No teto o lustre a baloiçar levemente pela brisa que o tange. Em compasso lento. Suave. Permanente.

Sobre os móveis os objetos: porta-retratos, jarro com flores, pequenos potes.

Nos lados da cama, no tapete, os dois pares de chinelos.

Sobre a cama dorme o casal.

Silêncio. Ouve-se apenas o ressonar tranqüilo. Alívio para mais um dia de tensão.

Um deles movimenta-se. Uma perna para um lado. O braço dobrado para o outro.

O ruído vem lá de fora. O motor de um carro passando. O som de uma música muito distante.

A mão dele procura o corpo dela. Apalpa-lhe as carnes repousadas.

Ela lança um gemido.

Só ouvem cada um dentro de si o próprio coração a pulsar, seus órgãos a latejar desejos.

As mãos dele, sedentas de procura, andam por sobre o corpo dela, desvendando-lhe as íntimas reentrâncias...

Não falam mais. Não precisa.

Dialogam somente seus corpos na linguagem muda do desejo.

* * *

Novamente tudo quieto.

Continua somente o pulsar sem fim dos pontos luminosos no relógio digital.

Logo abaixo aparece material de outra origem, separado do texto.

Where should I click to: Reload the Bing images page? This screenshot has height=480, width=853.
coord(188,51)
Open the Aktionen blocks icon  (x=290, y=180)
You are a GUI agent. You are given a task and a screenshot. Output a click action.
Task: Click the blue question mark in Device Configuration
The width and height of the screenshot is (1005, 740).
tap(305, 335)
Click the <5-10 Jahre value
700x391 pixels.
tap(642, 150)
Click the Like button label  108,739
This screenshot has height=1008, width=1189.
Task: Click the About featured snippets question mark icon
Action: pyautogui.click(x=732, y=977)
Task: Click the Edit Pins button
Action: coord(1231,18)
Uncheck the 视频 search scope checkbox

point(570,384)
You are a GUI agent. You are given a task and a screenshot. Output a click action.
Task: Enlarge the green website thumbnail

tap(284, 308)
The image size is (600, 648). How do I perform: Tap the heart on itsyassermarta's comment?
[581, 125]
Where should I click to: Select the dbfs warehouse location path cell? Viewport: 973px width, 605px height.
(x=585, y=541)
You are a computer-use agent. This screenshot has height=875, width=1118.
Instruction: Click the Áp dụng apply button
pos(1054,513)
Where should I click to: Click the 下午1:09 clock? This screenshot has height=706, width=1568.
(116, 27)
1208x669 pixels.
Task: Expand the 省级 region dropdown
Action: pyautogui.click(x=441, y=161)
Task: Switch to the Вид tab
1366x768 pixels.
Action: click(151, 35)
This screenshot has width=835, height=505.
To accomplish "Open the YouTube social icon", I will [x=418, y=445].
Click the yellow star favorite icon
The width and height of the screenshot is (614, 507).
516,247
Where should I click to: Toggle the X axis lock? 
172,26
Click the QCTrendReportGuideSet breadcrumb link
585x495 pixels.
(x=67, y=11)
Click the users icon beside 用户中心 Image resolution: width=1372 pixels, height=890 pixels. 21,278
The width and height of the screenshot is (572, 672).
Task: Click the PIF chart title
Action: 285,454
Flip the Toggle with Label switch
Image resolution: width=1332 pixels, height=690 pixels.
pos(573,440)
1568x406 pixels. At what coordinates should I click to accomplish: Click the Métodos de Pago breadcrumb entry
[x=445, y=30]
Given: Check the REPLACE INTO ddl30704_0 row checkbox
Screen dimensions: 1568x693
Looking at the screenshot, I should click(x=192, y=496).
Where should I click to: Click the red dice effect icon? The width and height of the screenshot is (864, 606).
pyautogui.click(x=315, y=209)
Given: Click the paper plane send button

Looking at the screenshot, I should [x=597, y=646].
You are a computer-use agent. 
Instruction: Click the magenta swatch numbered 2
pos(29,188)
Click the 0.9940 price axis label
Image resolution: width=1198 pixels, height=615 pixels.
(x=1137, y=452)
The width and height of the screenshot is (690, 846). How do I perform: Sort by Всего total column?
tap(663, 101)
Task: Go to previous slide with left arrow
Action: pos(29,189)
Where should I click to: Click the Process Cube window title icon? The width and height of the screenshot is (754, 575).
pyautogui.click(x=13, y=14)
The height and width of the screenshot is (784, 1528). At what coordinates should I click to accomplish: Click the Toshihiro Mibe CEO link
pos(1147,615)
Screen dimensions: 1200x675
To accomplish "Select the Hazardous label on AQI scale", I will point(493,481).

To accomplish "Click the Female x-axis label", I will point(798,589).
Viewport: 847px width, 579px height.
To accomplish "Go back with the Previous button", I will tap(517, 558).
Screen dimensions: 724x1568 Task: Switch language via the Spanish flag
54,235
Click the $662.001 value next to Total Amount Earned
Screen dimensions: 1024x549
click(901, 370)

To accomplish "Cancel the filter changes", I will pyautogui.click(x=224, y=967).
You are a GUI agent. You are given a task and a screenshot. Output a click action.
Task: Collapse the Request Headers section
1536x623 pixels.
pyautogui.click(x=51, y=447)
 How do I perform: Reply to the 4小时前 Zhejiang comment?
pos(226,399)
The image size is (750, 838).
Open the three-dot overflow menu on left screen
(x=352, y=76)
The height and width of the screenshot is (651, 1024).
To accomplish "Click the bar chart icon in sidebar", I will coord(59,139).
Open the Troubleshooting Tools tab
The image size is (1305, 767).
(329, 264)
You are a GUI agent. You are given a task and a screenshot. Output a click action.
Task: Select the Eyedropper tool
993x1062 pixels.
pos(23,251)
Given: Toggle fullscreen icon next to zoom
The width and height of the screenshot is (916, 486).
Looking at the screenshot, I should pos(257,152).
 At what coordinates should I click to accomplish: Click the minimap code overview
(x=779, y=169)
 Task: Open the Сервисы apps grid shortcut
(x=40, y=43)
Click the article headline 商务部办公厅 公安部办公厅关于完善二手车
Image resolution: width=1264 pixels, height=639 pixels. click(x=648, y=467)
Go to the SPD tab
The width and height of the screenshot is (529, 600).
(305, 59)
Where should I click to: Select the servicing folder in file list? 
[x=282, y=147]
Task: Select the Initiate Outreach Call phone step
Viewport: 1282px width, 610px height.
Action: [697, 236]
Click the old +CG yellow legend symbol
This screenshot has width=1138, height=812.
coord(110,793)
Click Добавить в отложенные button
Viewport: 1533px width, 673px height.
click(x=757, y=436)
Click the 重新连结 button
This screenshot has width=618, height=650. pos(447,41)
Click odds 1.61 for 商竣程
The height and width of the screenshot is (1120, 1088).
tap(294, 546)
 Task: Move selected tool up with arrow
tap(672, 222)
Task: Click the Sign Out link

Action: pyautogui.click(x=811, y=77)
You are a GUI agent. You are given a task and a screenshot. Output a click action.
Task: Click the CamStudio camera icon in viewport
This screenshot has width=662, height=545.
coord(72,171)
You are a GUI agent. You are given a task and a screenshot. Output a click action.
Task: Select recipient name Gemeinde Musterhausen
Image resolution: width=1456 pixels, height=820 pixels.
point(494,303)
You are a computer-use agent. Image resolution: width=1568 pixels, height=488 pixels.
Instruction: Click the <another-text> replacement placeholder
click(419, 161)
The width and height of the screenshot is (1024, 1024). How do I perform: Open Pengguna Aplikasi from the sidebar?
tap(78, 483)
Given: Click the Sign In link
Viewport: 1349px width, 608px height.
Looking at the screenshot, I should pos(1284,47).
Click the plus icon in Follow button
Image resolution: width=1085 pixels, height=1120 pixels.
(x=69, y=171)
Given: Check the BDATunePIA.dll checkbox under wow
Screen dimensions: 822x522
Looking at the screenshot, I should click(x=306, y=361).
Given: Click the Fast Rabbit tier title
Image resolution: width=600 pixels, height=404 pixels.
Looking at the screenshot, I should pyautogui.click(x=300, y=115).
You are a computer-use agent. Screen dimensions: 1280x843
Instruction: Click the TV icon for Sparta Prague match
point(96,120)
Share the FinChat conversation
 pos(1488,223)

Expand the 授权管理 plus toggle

As réstias de luz da lua continuam ainda a invadir a intimidade do aposento.

Lá, ao longe, uma música dolente e entoada no som suave de um piano. Algum apreciador da noite.

Silêncio nas ruas. O ruído dos grilos que não deveriam existir nas cidades. Bem distante, o som das turbinas de um avião cruzando os céus.

O casal dorme, embalado pelo sono gostoso, alimentado pelo amor.

Agarradinhos.

Ela tem a cabeça repousada sobre o peito dele, que a segura, como se não a quisesse deixar fugir jamais, de seus braços. Nem no sono.

E a luz da lua prateada ilumina seus corpos sob os lençóis azuis, como o alto do céu.

Um leve choro.

Sonolenta, caminha em passos incertos até o berço. Apoia-se nas suas grades. Observa o bebê. Ajeita-lhe o pequeno cobertor, a fim de cobrir o diminuto corpo de seu filho já devidamente agasalhado. Ele calara-se. Fôra apenas como um gemido.

Ela retorna à cama do casal.

Olha para Mulder. Que dorme como uma criança. Jogado displicentemente sobre o leito, feições tranqüilas dos deveres cumpridos.

Ela acaricia-o com o olhar.

É tal e qual o filho. E o filho dorme no berço tal e qual o pai.

Dana distende os lábios num sorriso. Pestaneja. Pálpebras pesadas. O sono volta.

Olha a luz do luar sobre tudo. Vai até as janelas e cerra as cortinas.

Tudo escurece. O ambiente está sob a penumbra, agora.

Novamente a quietude.

Apenas eles estão lá, em movimento contínuo: os pontos luminosos do relógio digital.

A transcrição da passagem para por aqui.